** EXERCISE INSTRUCTIONS **
Without copying any picture, transcribe exactly the lines of the data below from the one containing "1082x675 pixels. At" through the one containing "Image resolution: width=1227".
-------- WORKING DATA --------
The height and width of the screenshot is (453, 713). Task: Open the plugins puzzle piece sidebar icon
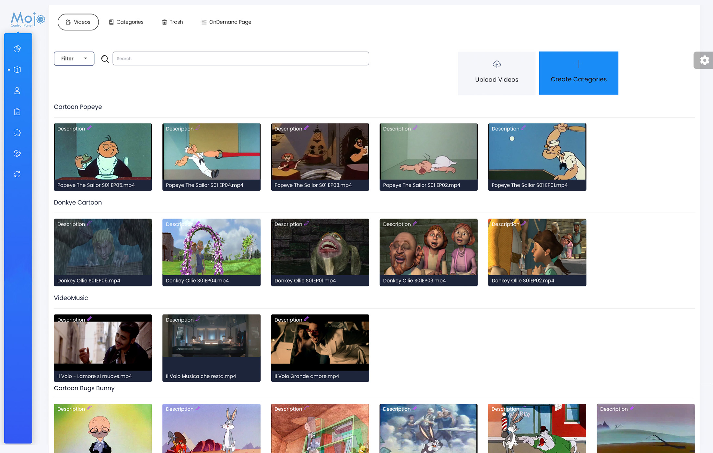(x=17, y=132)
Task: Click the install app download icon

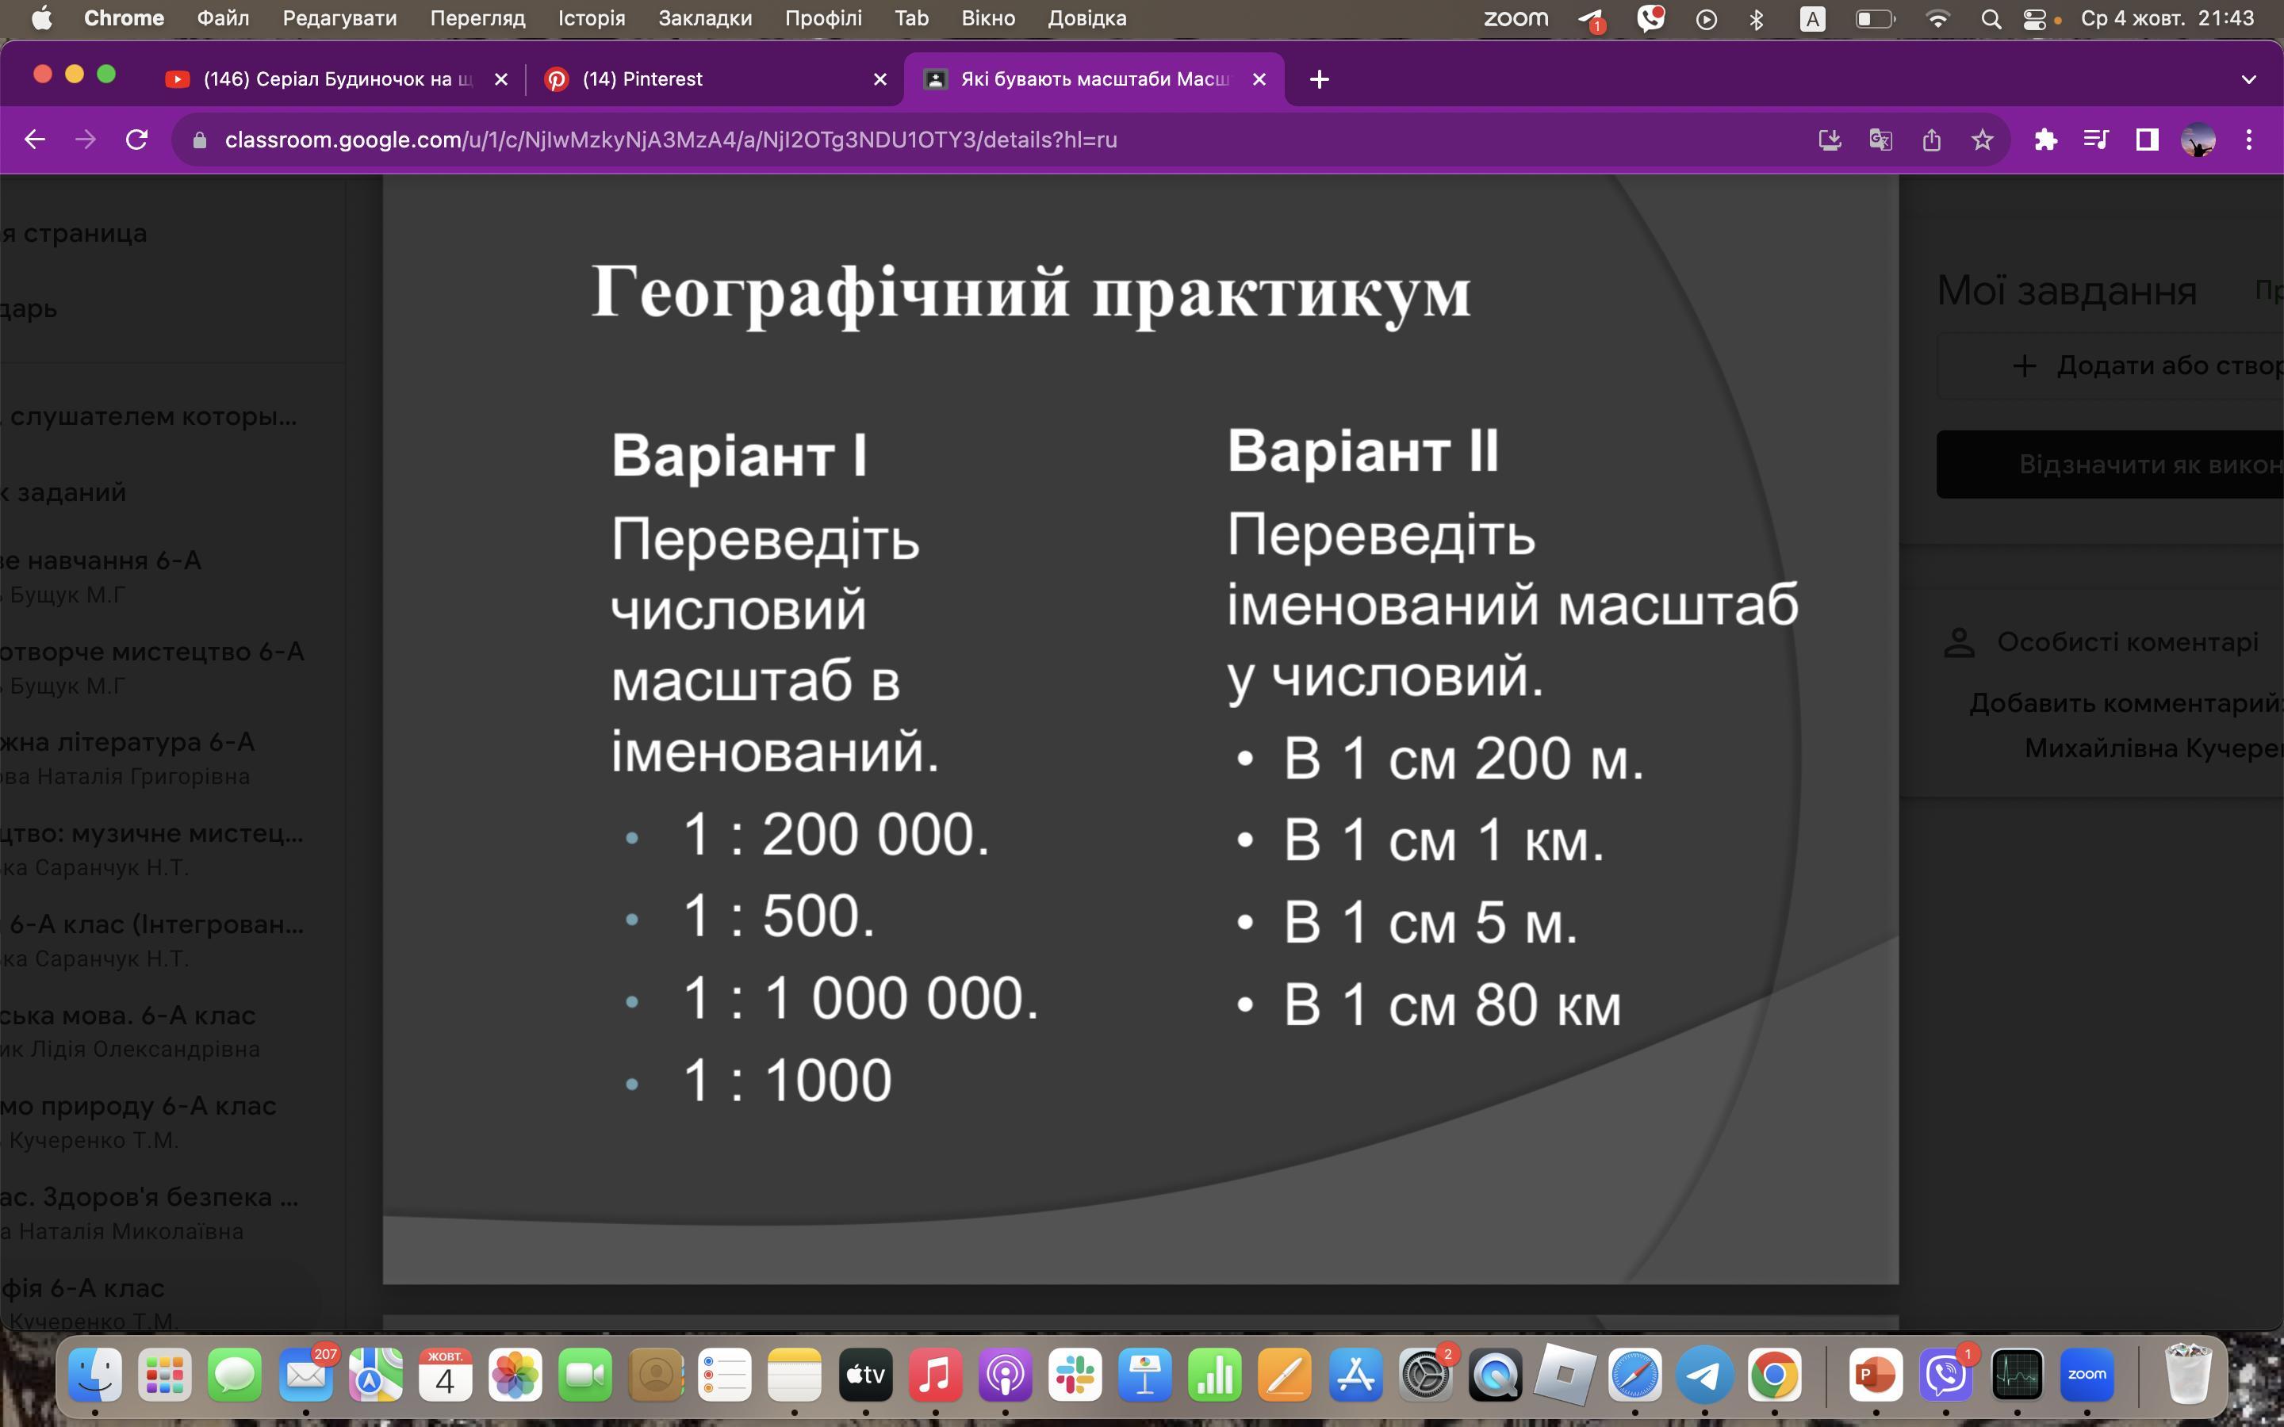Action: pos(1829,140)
--------
-------- WORKING DATA --------
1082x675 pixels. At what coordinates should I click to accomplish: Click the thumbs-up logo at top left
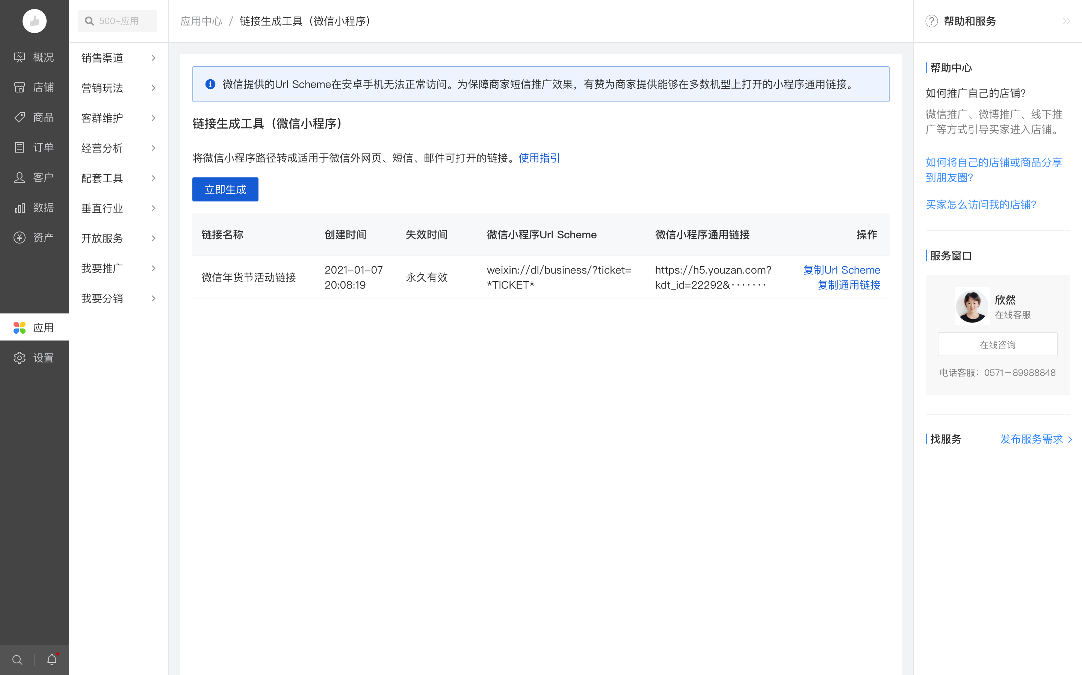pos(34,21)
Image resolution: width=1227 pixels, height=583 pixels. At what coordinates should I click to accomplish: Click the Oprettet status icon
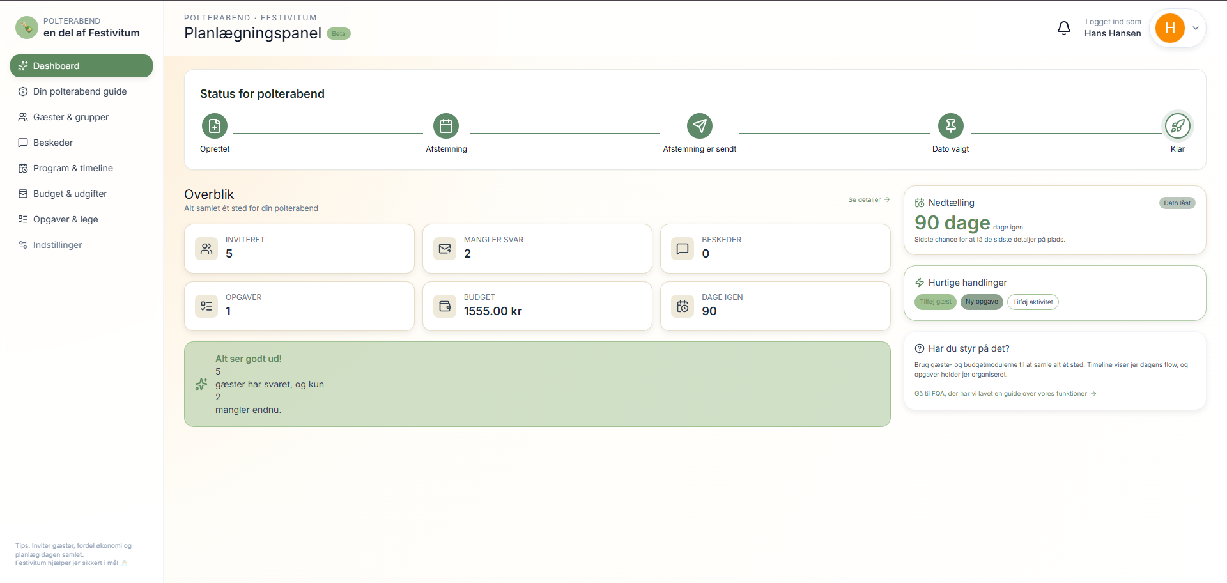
--------
** PROBLEM SOLUTION **
1082x675 pixels. At what coordinates should I click to accomplish: Click the thumbs-up logo at top left
pos(34,21)
Image resolution: width=1227 pixels, height=583 pixels. At what coordinates should I click to accomplish: Click the Oprettet status icon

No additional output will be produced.